Qatar’s independent foreign policy has long stoked tensions with its Arab neighbors. The region’s Sunni Muslim states bristle at Qatar’s less-hostile position toward Shiite Iran and object to its backing groups such as the Muslim Brotherhood, whose ideology challenges the system of hereditary rule in Saudi Arabia, the UAE and elsewhere.
For Mr. Trump, the rift has emerged as a key test of his goal to unite the region around destroying Islamic State and other extremist groups and containing Iranian influence. While he has even held out hopes that a communal effort could pave the way for Israeli-Arab rapprochement, the Qatar crisis serves as a reminder of the region’s many fault lines that challenge U.S. diplomacy.
While Mr. Trump also shares the Saudi and UAE goals of weakening hardline Islamic movements and stemming Iran’s influence, American officials hadn’t publicly singled out Qatar as a problem. Like earlier administrations, Mr. Trump’s had kept its concerns private while publicly praising Qatari efforts to stamp out terror financing.
“They have made progress,” State Department spokeswoman Heather Nauert said Tuesday, while adding that “they and we recognize more work remains to be done.”
On Monday Secretary of State Rex W. Tillerson encouraged the sides to “sit down together” to resolve irritants he said had “bubbled up” for some time. Unlike Mr. Trump, Mr. Tillerson took a studiously neutral approach to the quarrel.
It was unclear how Mr. Trump’s broadside against Qatar might affect the U.S.-led coalition fighting Islamic State. The Pentagon relies heavily on Al-Udeid Air Base in Qatar to orchestrate air attacks in Iraq, Syria and Afghanistan. And it is trying to galvanize the Arab world to assume greater responsibility in fighting Islamic State, something governments won’t be able to do if they’re consumed with internal spats.

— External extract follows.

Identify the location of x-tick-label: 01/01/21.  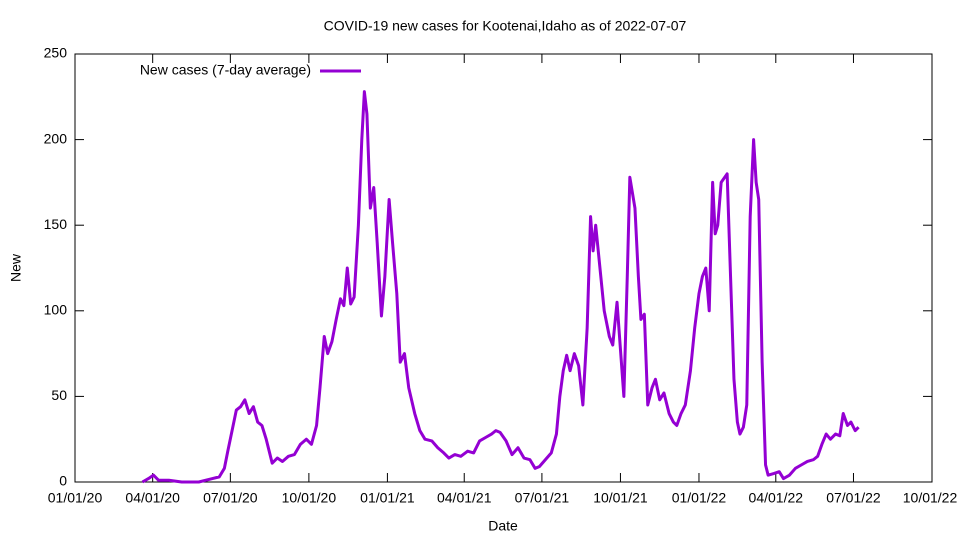
(388, 498).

“It’s a mixed bag with Qatar,” said Sen. Lindsey Graham, South Carolina Republican, summing up America’s strategic conundrum. “They have been definitely playing footsie with a lot of terrorist organizations, but we have a big air base there.”
But a prolonged crisis will put significant pressure on Qatar. Millions of migrant workers and expatriates live there, and much of Qatar’s food comes from Saudi Arabia across the peninsular nation’s only land border, which the Saudis have now closed.
President Trump sided with Saudi Arabia and other Middle East countries in a dispute against Qatar, which threatens to disrupt efforts to contain the Islamic State terror army. Mr. Trump indicated in tweets that oil-rich Qatar is funneling cash to terrorists.